The Translation property will move the extraction zone (supplied by the text extractor) across the X and/or Y axis of the page. Logically, we want the extraction zone to be slighting below the label "4. Birth Date"

  1. Expand the Translation properties and enter 0in for the X translation shift and 0.1in for the Y.
  2. Upon testing extraction, you can see we moved the box 0.1 inches down along the Y axis and no inches to the left or right along the X axis.
    • Positive values will move the down the Y axis and right along the X axis
    • Negative values will move up the Y axis and left along the X axis.


Even if you do not want to shift the translation across either the X or Y axis, you must enter in a value of "0in" like we did above.

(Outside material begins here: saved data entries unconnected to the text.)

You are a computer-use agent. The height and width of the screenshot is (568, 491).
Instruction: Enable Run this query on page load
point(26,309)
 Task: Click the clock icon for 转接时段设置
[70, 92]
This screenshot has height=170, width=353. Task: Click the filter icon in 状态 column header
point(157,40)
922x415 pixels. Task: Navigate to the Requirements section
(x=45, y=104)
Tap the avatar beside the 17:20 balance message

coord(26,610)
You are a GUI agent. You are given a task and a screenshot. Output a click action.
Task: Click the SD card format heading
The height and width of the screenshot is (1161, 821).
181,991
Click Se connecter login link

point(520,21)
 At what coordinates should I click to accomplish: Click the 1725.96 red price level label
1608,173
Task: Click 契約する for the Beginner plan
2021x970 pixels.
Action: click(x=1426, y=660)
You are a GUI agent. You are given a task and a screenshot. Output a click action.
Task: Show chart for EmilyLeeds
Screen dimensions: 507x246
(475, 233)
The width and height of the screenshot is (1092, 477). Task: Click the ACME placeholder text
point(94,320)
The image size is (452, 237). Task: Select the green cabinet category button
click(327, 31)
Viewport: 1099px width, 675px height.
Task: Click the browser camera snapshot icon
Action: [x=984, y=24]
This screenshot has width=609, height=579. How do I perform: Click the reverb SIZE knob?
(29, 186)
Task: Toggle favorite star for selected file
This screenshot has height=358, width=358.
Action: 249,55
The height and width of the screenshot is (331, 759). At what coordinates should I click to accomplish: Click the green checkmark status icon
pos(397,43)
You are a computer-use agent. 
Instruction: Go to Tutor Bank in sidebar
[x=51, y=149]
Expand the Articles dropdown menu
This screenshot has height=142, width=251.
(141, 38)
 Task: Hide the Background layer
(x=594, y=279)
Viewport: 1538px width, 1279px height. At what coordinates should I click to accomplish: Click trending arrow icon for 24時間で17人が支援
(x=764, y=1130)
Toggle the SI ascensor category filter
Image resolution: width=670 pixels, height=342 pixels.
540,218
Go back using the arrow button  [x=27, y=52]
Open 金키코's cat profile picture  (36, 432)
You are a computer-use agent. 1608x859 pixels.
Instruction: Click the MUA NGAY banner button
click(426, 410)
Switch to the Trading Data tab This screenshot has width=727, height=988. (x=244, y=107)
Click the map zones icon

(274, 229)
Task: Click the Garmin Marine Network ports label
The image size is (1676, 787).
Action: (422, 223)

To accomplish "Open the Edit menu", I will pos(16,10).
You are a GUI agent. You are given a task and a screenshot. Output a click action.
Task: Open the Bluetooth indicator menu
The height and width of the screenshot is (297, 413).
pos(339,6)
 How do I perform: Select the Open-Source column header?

You will get an error if you configure one axis but leave the other blank.

The Adjustment property will adjust the size of the extraction zone. Here, you can adjust the size of the Left, Right, Top, and Bottom edges of the extraction zone.

  1. Expand the Adjustment properties and enter 0.5in for the Right adjustment and 0.25in for the Bottom.
  2. Upon testing extraction, you can see we expanded the box's right boundary 0.5 inches and expanded the bottom boundary 0.25 inches.
    • Positive values will expand a boundary. Negative values will shrink a boundary.
  3. Now, since the extraction zone fully overlaps the date, it is extracted properly.


FYI The main difference between the Adjustment property and the Size property seen when adjusting the Anchor Point is the Size property is an absolute change to the extraction zone's size where the Adjustment change is relative. So, if the size of the text extractor's result is larger on one document but smaller on another, it will adjust the extraction zone's size relative to the result on each document. However, the Size property normalizes the size of the extraction zone across all documents.

Auto Snap - Using Line Layout Data to Your Advantage

Many documents organize fields into cells, effectively placing the value you want to extract in a box. You can use this to your advantage by "snapping" the extraction zone to the lines around it. This can allow you to get close to the right zone first and then expand the zone's boundaries to the edges of the whole box.

Prereqs - Layout Data Collection

In order to snap to lines, you must first find and save that line location information. This can be done with a Line Detection or Line Removal IP command in an IP Profile. After applying that IP Profile during an Image Processing or Recognize activity, that data will be saved to the page's "LayoutData.json" file in Grooper.

Establish the Initial Zone

All Location options (Fixed Region, Relative Region, Shape Region, and Text Region) have an Auto Snap property. Enabling this property will allow snapping the zone to lines surrounding it. However, first you must establish the initial extraction zone.

For this example, we will have set the Location property to Text Region. We have set the Text Extractor to a Text Pattern matching "5. E-mail Address"

You can see here, our zone returns the whole label.

Enable Auto Snap

  1. Change the Auto Snap property from Disabled to Enabled.
  2. Since we've obtained line location information saved on this page's "LayoutData.json" file, the extraction zone expands to the line boundaries. Each edge of the zone expands until a line is found, returning the contents of the entire cell.

Optionally Exclude the Anchor's Text

  1. Notice since the entire zone's text is returned, that includes the anchor's result returned by the text extractor. Often, this is some kind of label, and you don't really want this result returned, as is the case here. That is what the Exclude Anchor property is for.

  1. You can remove the text extracted by the anchor or text extractor by turning the Exclude Anchor property to True.
  2. This will delete the anchor's text from the result.
    • Here, this leaves us with just the email address.

Re-OCRing the Zone

Version Differences

Read Zone is a new Value Extractor option available to Data Fields in Grooper Version 2.90. In version 2.80, similar functionality could be achieved via the Anchored Extract and Zonal Extract options. In versions older than 2.80, similar functionality could be achieved using "Data Element Profiles" of Document Type objects.